## TASK DIRECTIONS
Reproduce the material below line for line, leaving out the pictures.

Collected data
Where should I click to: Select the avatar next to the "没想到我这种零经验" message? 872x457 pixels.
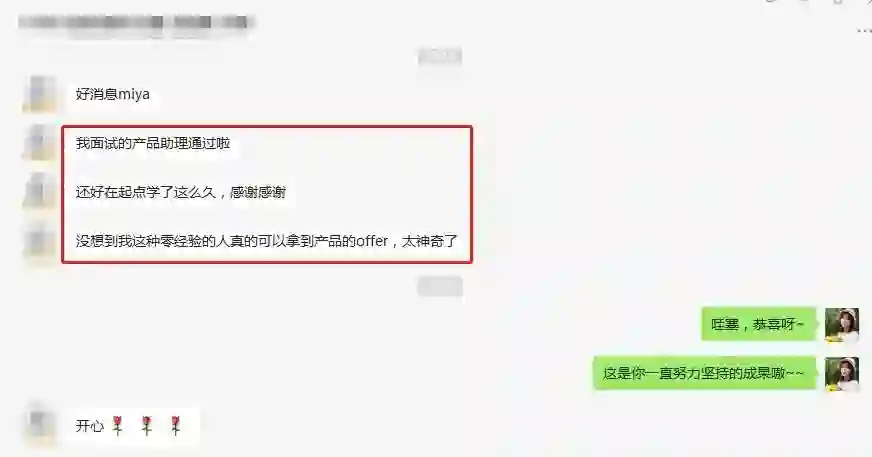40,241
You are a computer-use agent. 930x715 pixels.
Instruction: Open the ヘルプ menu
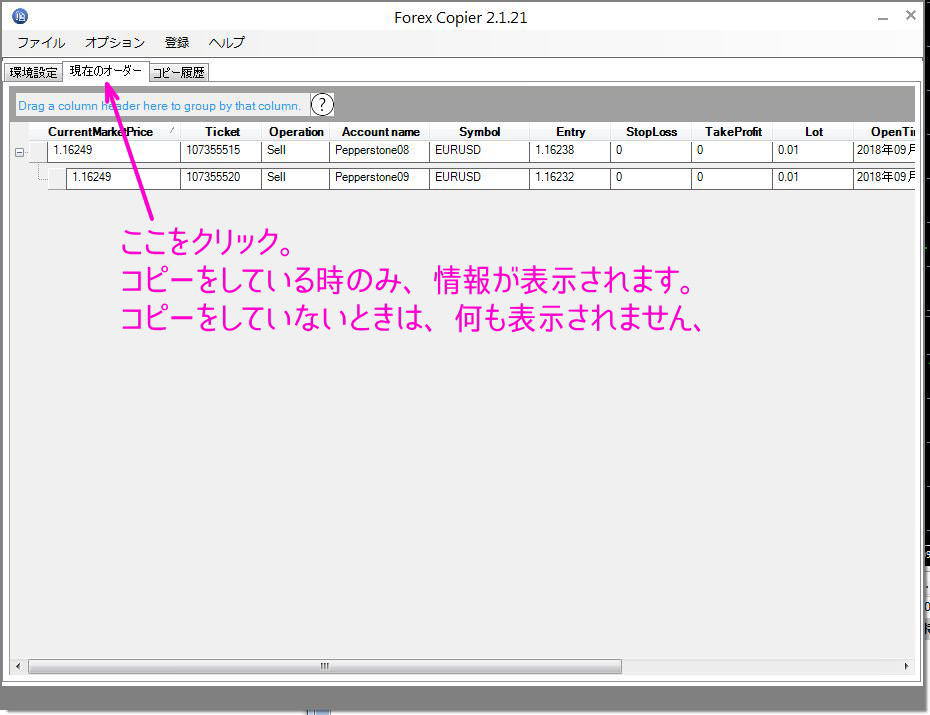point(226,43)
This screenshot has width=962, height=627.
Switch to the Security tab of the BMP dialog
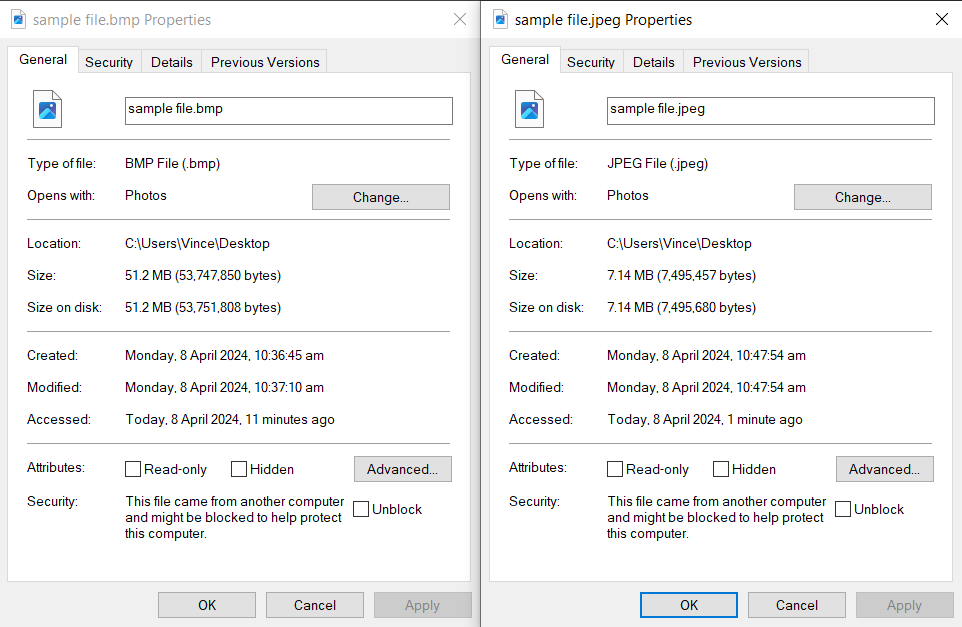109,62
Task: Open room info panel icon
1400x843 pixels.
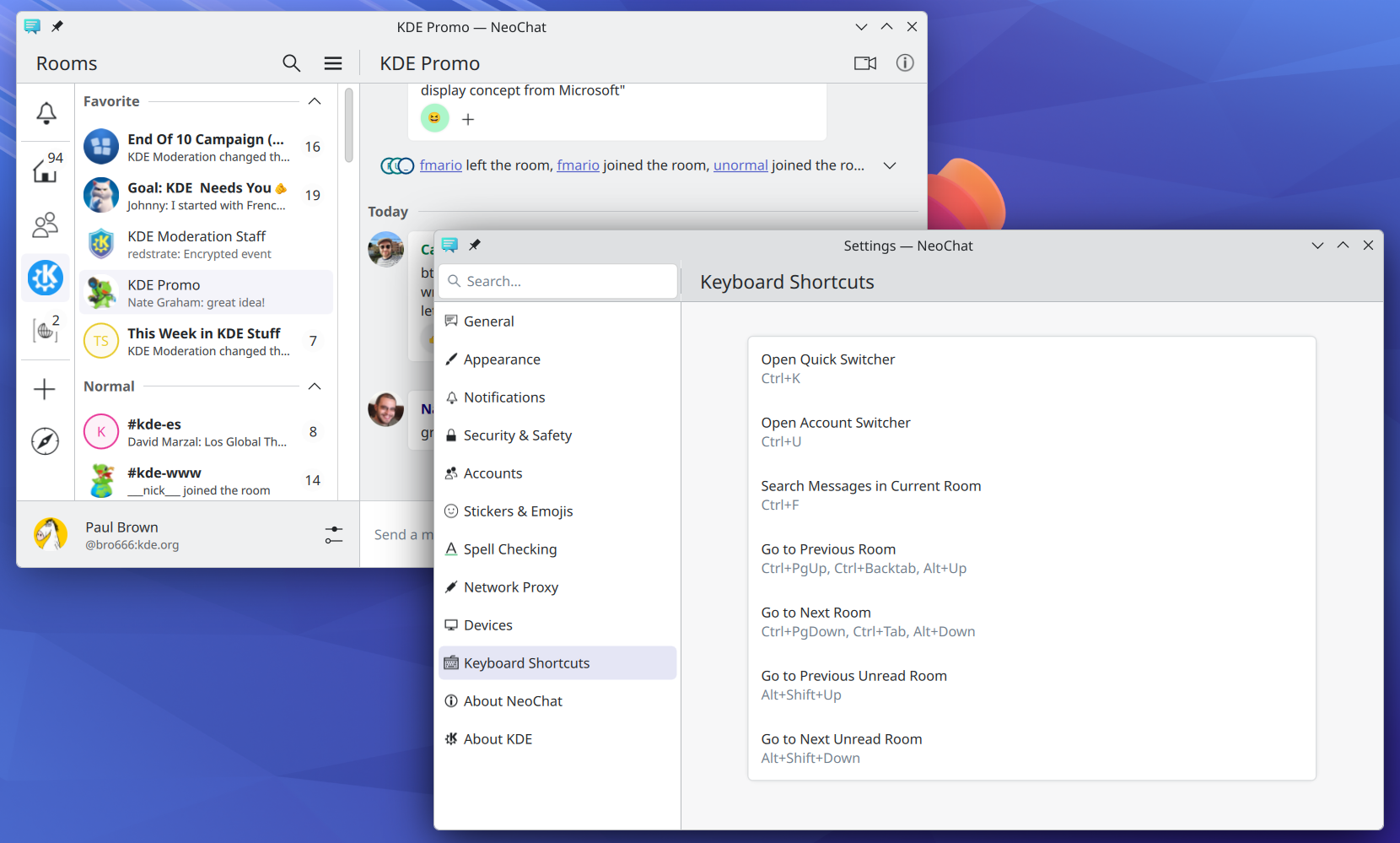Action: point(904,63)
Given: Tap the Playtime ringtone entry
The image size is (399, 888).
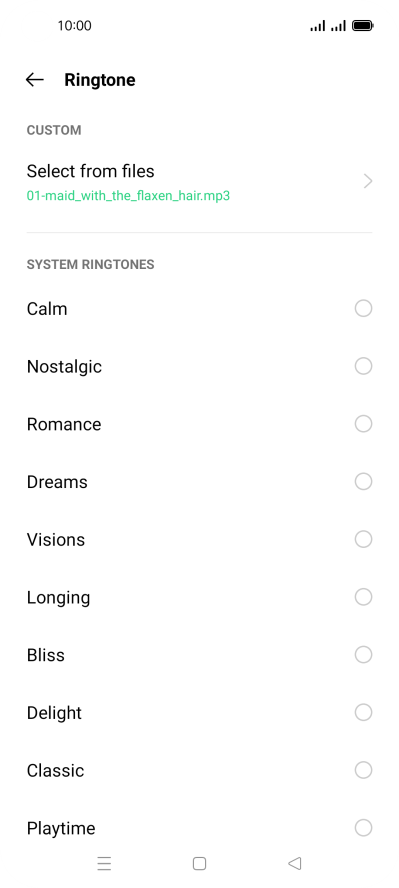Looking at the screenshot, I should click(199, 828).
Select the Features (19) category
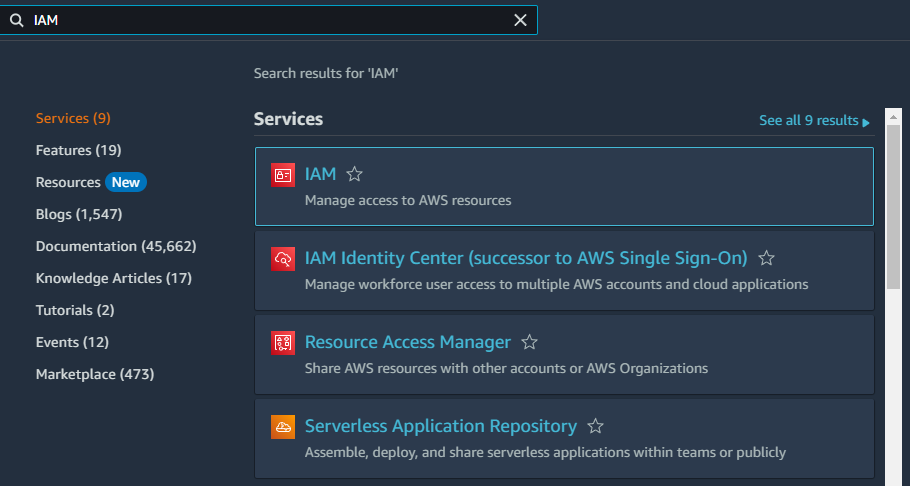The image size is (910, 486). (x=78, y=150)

## EXERCISE SOLUTION
Where should I click to: Select the avatar next to the "没想到我这种零经验" message? 872x457 pixels.
40,241
You are a computer-use agent. 930x715 pixels.
Instruction: Open the ヘルプ menu
point(226,43)
This screenshot has width=962, height=627.
Switch to the Security tab of the BMP dialog
109,62
Task: Open room info panel icon
1400x843 pixels.
Action: point(904,63)
Given: Tap the Playtime ringtone entry
The image size is (399, 888).
Looking at the screenshot, I should click(199, 828).
Select the Features (19) category
The image size is (910, 486). (x=78, y=150)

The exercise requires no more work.